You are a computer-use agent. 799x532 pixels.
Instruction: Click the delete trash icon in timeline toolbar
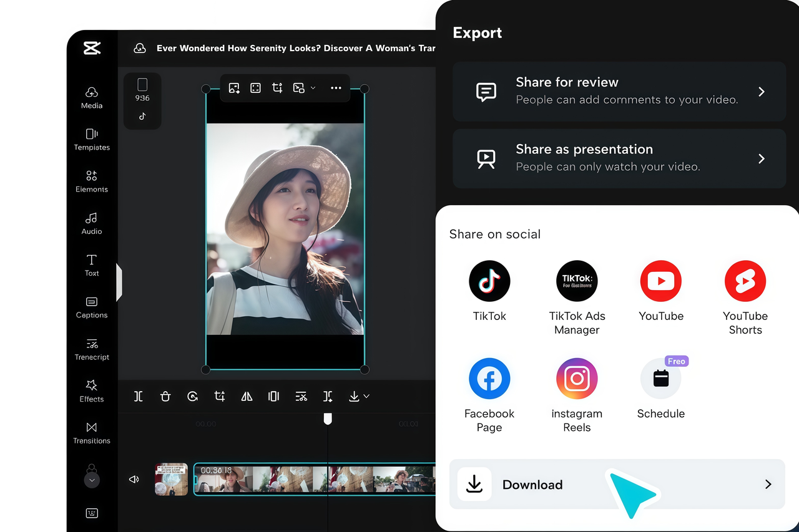click(165, 397)
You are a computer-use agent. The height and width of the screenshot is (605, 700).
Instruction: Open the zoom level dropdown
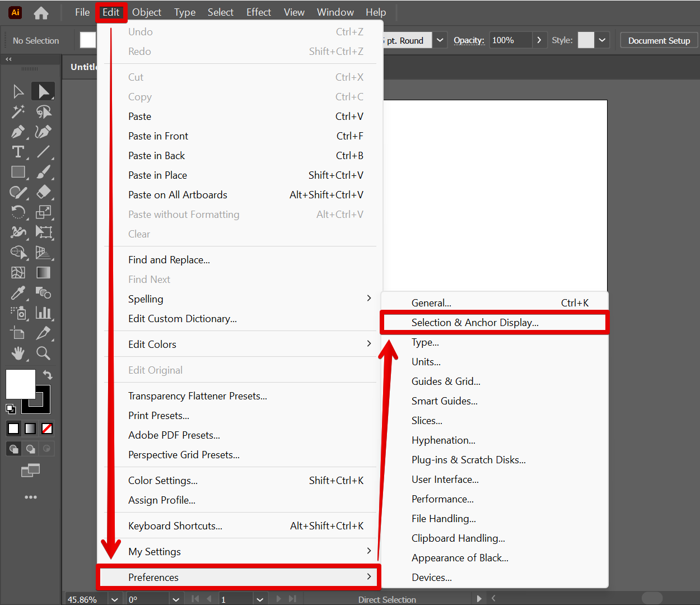coord(115,599)
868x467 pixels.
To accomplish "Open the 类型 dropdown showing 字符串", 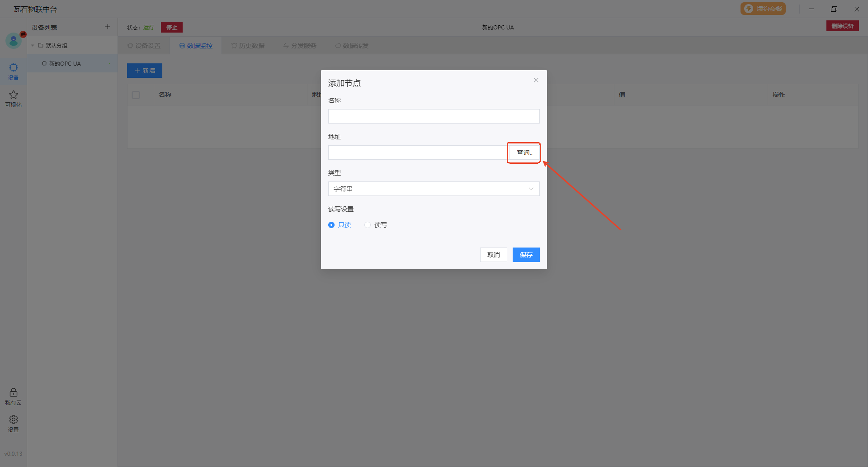I will tap(434, 189).
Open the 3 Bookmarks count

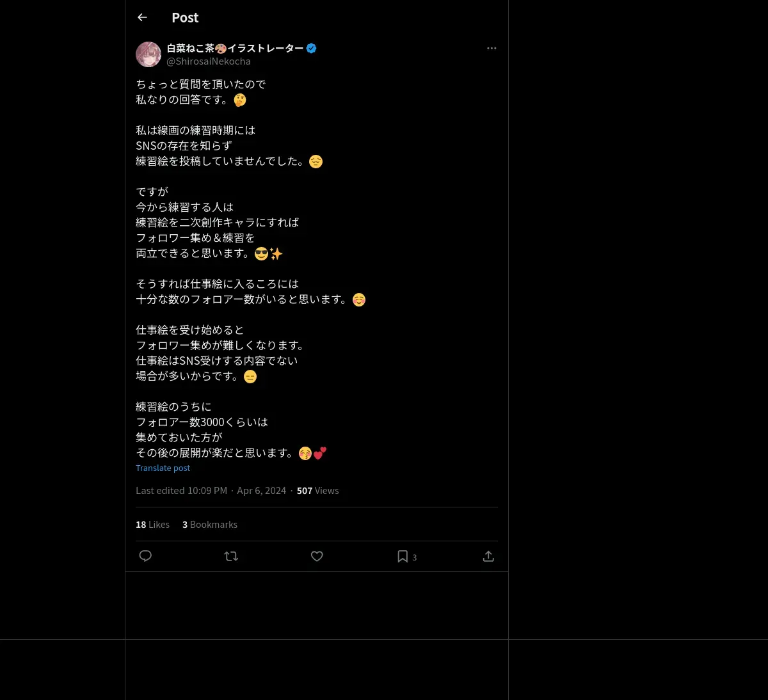tap(210, 524)
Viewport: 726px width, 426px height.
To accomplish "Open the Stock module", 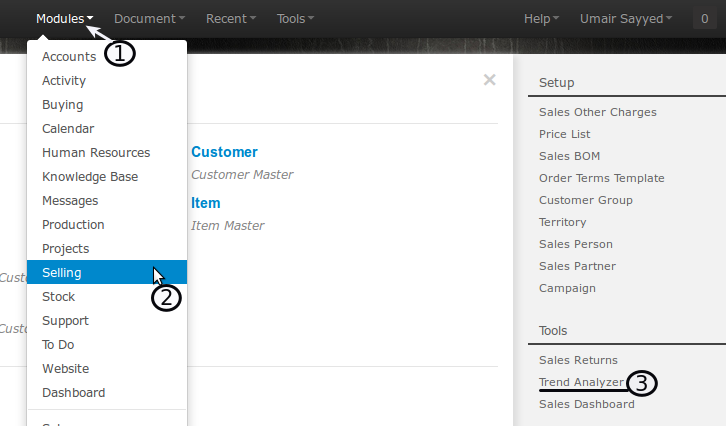I will tap(58, 297).
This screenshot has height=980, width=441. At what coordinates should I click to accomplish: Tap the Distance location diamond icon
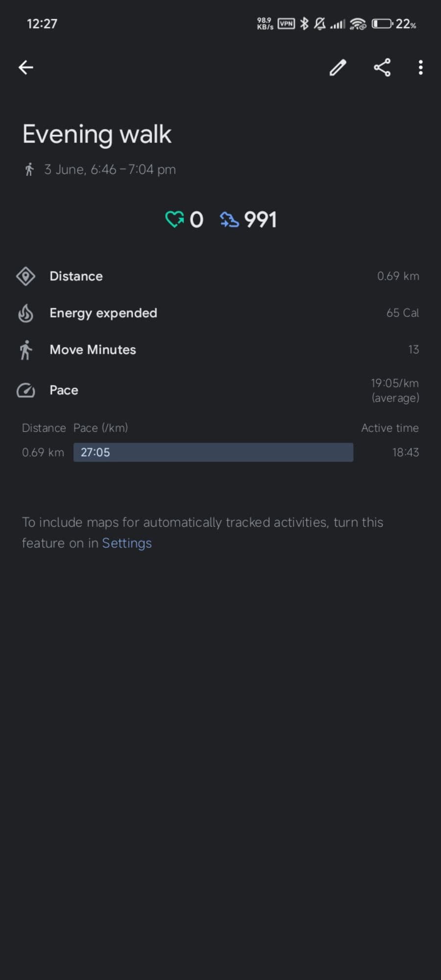coord(25,276)
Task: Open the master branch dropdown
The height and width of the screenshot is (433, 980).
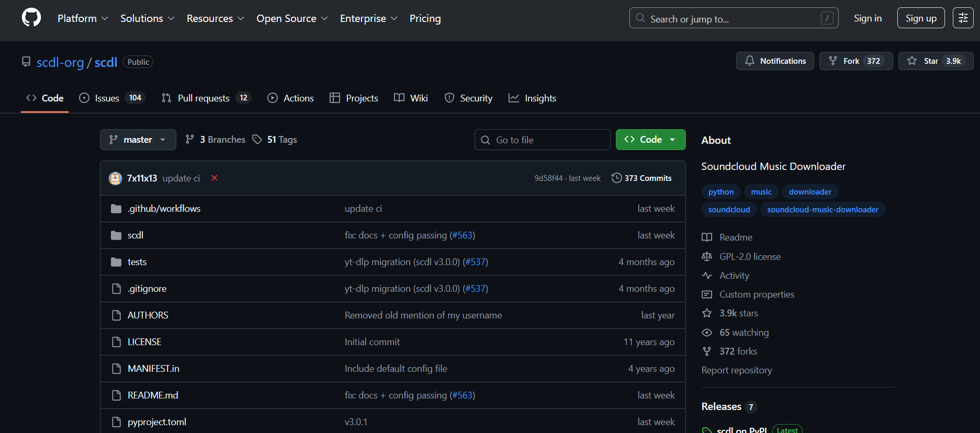Action: (138, 140)
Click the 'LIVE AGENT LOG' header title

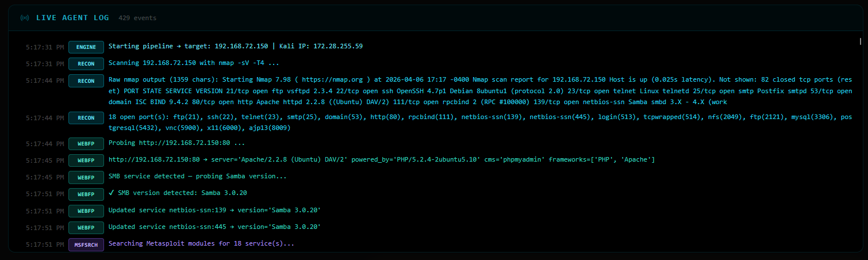click(x=72, y=18)
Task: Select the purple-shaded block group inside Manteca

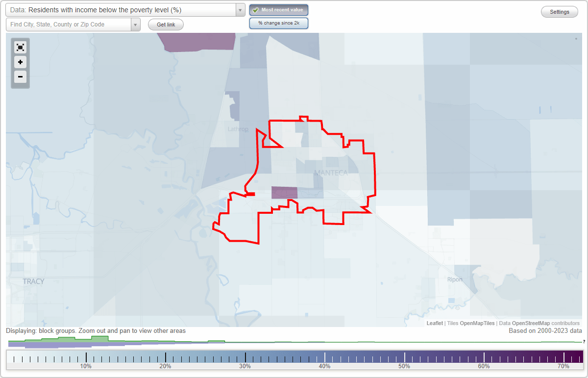Action: 284,193
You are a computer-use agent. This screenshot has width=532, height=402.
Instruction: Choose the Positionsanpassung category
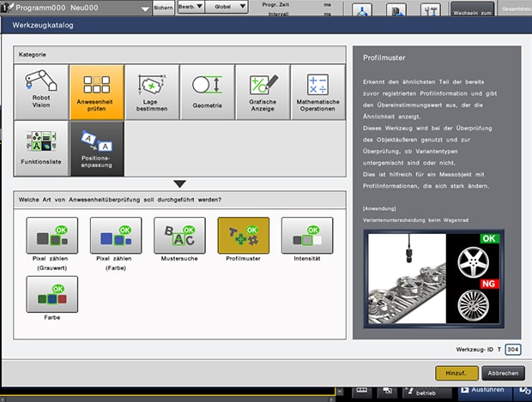(96, 146)
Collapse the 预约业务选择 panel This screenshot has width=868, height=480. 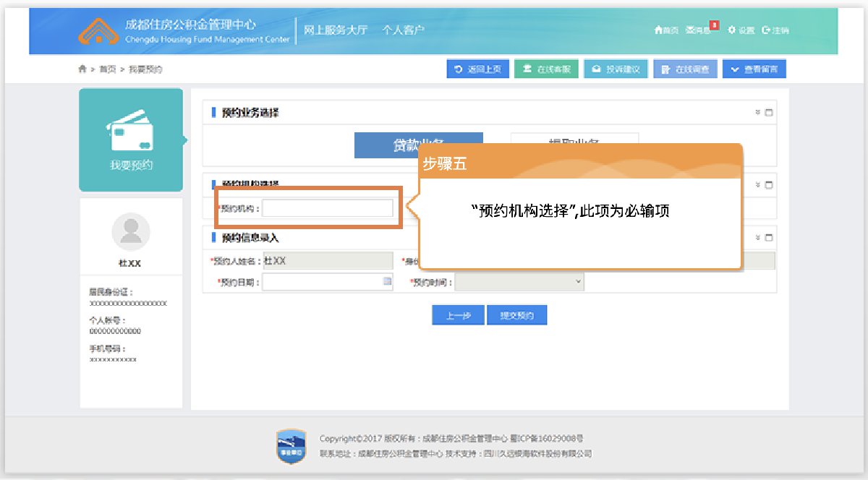[757, 113]
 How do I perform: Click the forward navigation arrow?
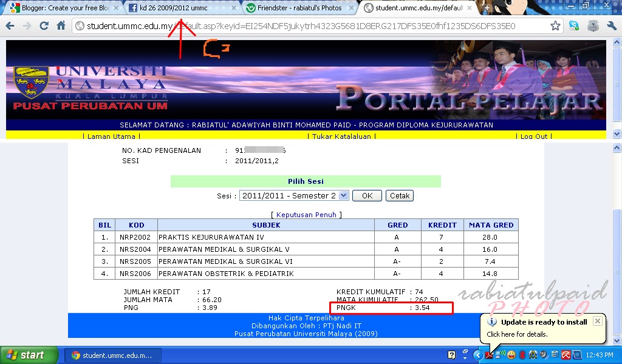pyautogui.click(x=27, y=25)
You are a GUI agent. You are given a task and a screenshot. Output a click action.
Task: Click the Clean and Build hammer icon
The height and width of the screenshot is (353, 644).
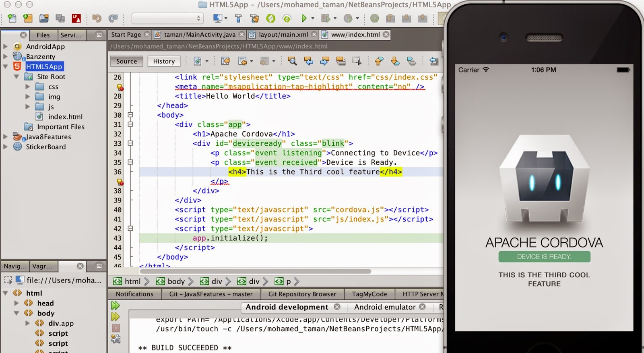[254, 18]
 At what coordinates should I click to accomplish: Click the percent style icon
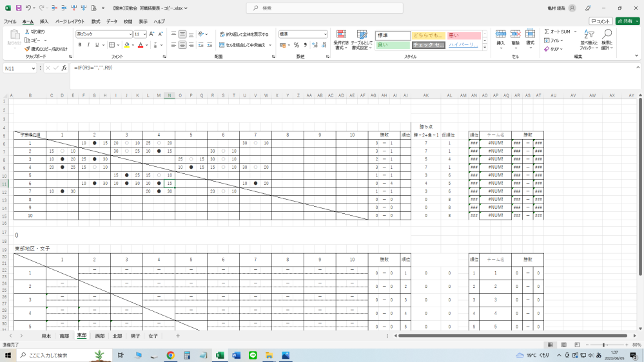tap(296, 45)
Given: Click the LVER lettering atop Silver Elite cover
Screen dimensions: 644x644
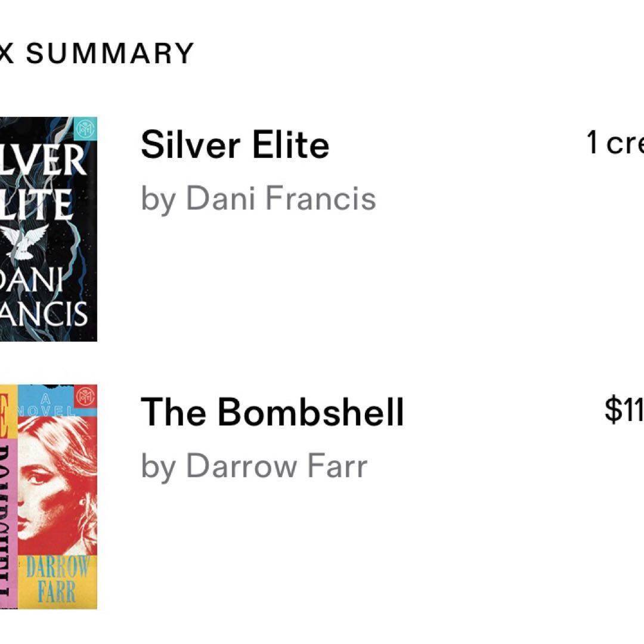Looking at the screenshot, I should 43,159.

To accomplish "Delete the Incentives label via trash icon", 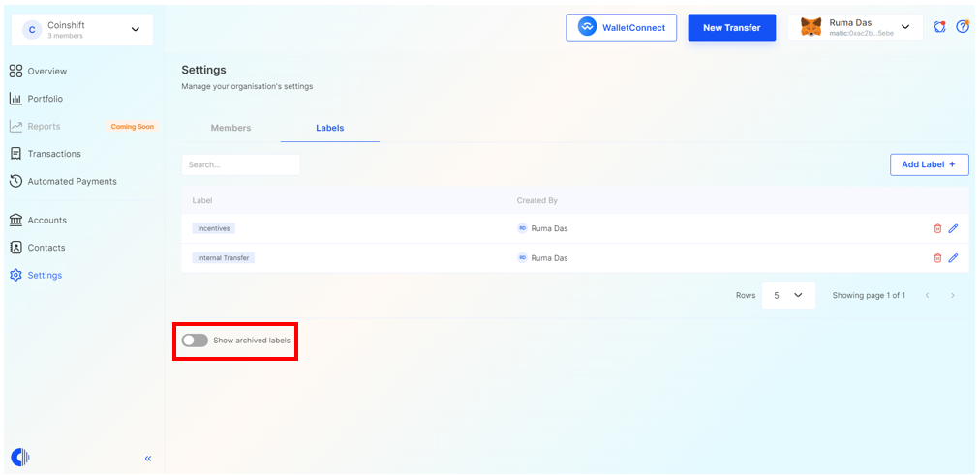I will pos(936,228).
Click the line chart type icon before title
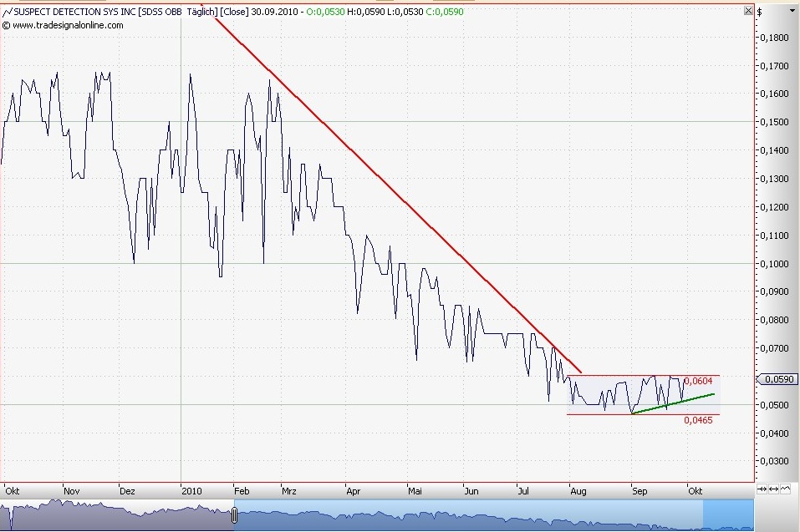This screenshot has width=800, height=532. [8, 13]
-.-.-
What you should do
Determine how many lines in the data above include the word "computer", and state that number only.

Written answer
3